Riguardo la maglietta di solidarietà a Speziale, precisa che si tratta di un ragazzo che chiede la revisione del processo. Che Speziale sia stato accusato ingiustamente di omicidio lo dicono invece i Ris, le cui indagini sembrano colpevolizzare una manovra fatale di un jeep della polizia.
“Lo sport non ha a che fare con la violenza: il calcio è solo un gioco”
Ma è davvero così? Il sociologo Roger Callois ha delineato i caratteri necessari affinché un’attività si consideri gioco. Tra queste vi è l’improduttività, ossia quando non si creano né beni, né ricchezze, né altri elementi di novità.
Il calcio moderno è un vero e proprio mercato e la Figc è l’istituzione regolatrice così come lo è la Consob per i mercati finanziari.
Un mercato globale e senza scrupoli, se consideriamo volume d’affari e i morti che esso produce: in Brasile sono 8 gli operai deceduti nella costruzione degli impianti sportivi che ospiteranno i mondiali il prossimo Giugno; in Quatar, per gli impianti utili per i mondiali del 2022, sono già 400.
Il marketing insegna che in ogni mercato di produzione di servizi, tutto ruota attorno al cliente e il fatto che i tifosi siano ormai considerati clienti non lo scopriamo certo ora. Il marketing afferma che i clienti difficili creano distorsione nell’erogazione del servizio, e gli ultras sono considerati tali.

§ **Contenuto del dataset**:
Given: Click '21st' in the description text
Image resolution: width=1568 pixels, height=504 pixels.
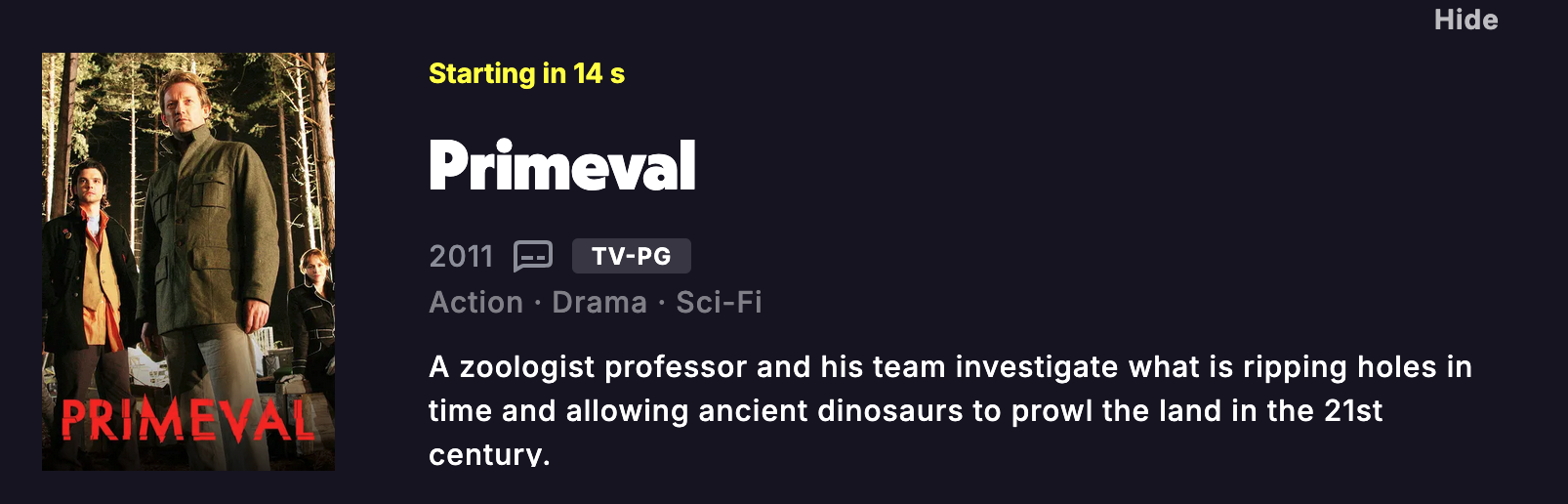Looking at the screenshot, I should (x=1352, y=411).
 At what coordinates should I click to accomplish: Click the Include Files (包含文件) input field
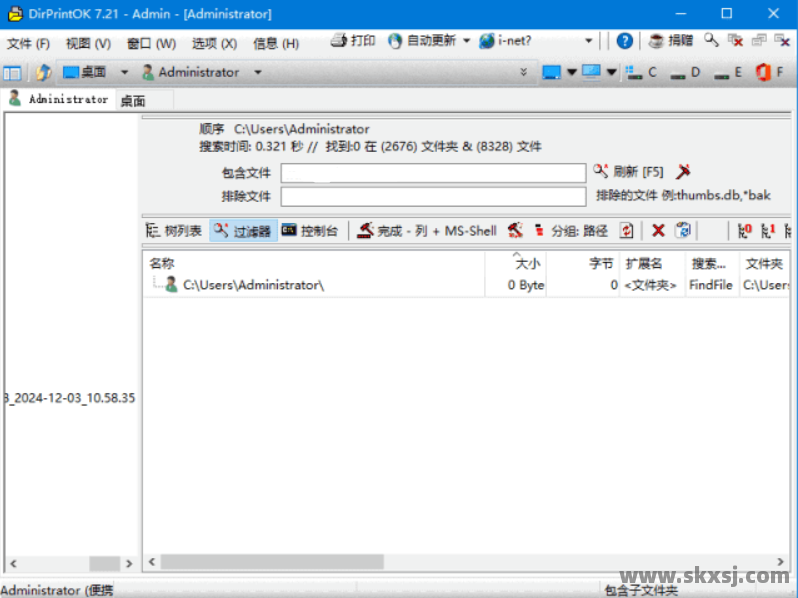pos(433,173)
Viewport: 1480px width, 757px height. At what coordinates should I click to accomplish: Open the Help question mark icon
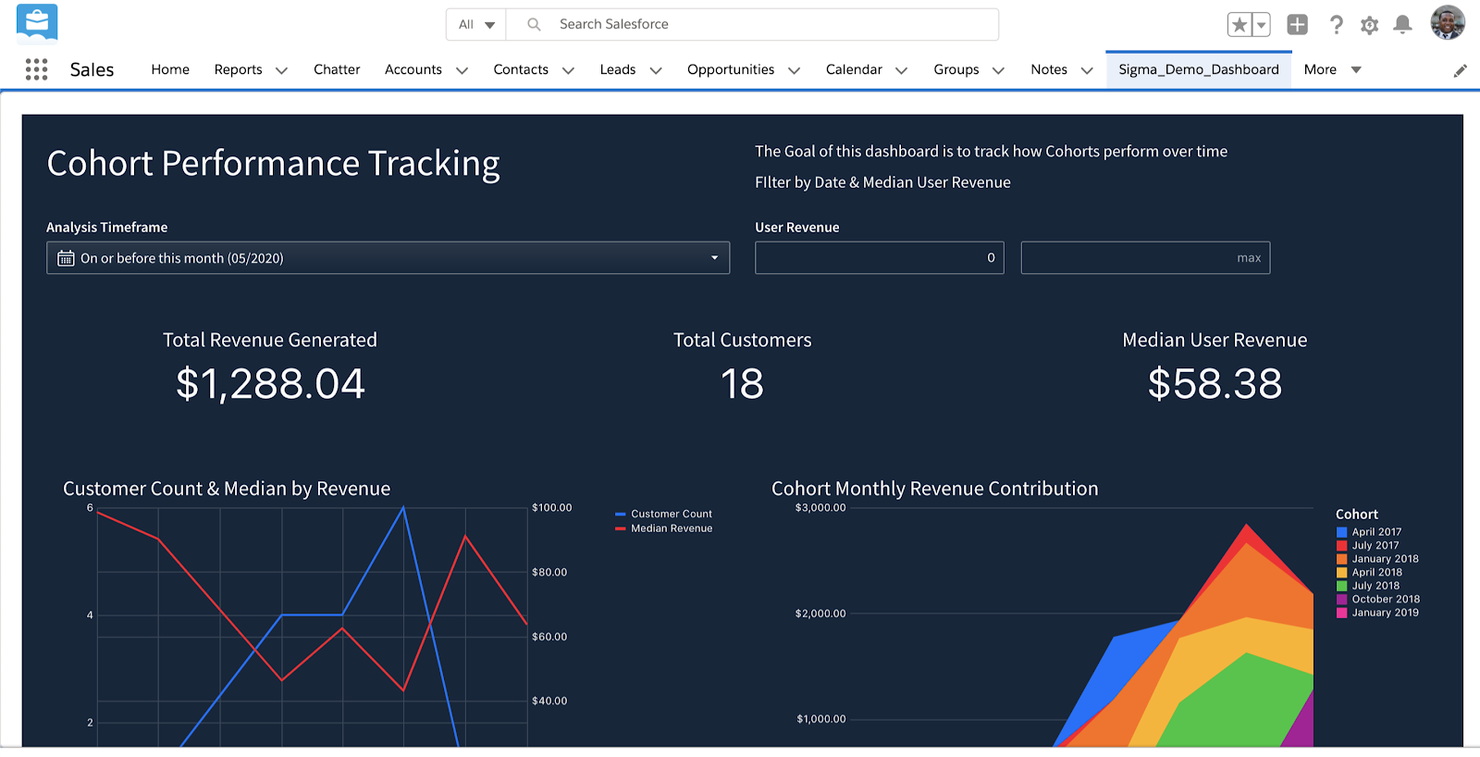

§ **Consegne dell'esercizio**:
A - Nel testo sul calcio e il mercato, quanti operai risultano morti in Brasile durante la costruzione degli impianti per i mondiali?
B - Continua, per favore, il testo sul calcio e il mercato a partire dalla sua ultima frase.

§ **Soluzioni dei problemi**:
A - Otto operai.

B -
Il calcio è un mercato, dicevamo, e come tale deve mantenere integra la propria immagine nel segmento di mercato di riferimento, che non è sicuramente quello dell’ultras: il tifoso modello segue le comunicazioni della squadra, compra i gadget del merchandising ufficiale, sostiene commercialmente le scelte dei giocatori più rappresentativi. Qualcuno li chiama “tifosi sani”.
L’ultras invece è un cliente che crea poco valore aggiunto, poco profitto. Non è un cliente fedele e remunerativo – il tipo di cliente ideale per tutte le aziende di produzione di servizi – che invece è ormai rappresentato dalla maggioranza dei fans delle più quotate squadre calcistiche. Crea da solo il materiale di tifo, come bandiere e sciarpe del gruppo ultras d’appartenenza; è l’unico a protestare per aumenti del costo del biglietto; è una potenziale moltitudine; tifa la maglia. Tutti aspetti in contraddizione con quelli dei cosiddetti tifosi sani. Eliminare i clienti difficili e poco remunerativi è per le società vantaggioso e profittevole.
Definire il movimento ultras una controcultura è alquanto riduttivo. È un fenomeno molto più complesso, che spesso colma i vuoti sociali e affettivi degli individui in un mondo dove la socialità va via via disgregandosi. Molte sono le amicizie che si legano nei gruppi organizzati che hanno ormai un tessuto di estrazione sociale variegato. Il senso d’appartenenza è forte e il potenziale aggregativo delle curve è potentissimo: è uno dei luoghi più empatici. Pensare, quindi, di debellare l’ultras come fosse un virus è l’illusione di tutti i governanti. La narrazione dei media è comunque funzionale sia per legittimare gli interventi delle forze dell’ordine in caso di conflitto di piazza; sia affinché la mannaia repressiva si abbatta durissima e a furor di popolo: Alfano, Ministro dell’Interno, parla già di Daspo a vita, cioè di ergastolo sportivo.
Parallelismo esagerato?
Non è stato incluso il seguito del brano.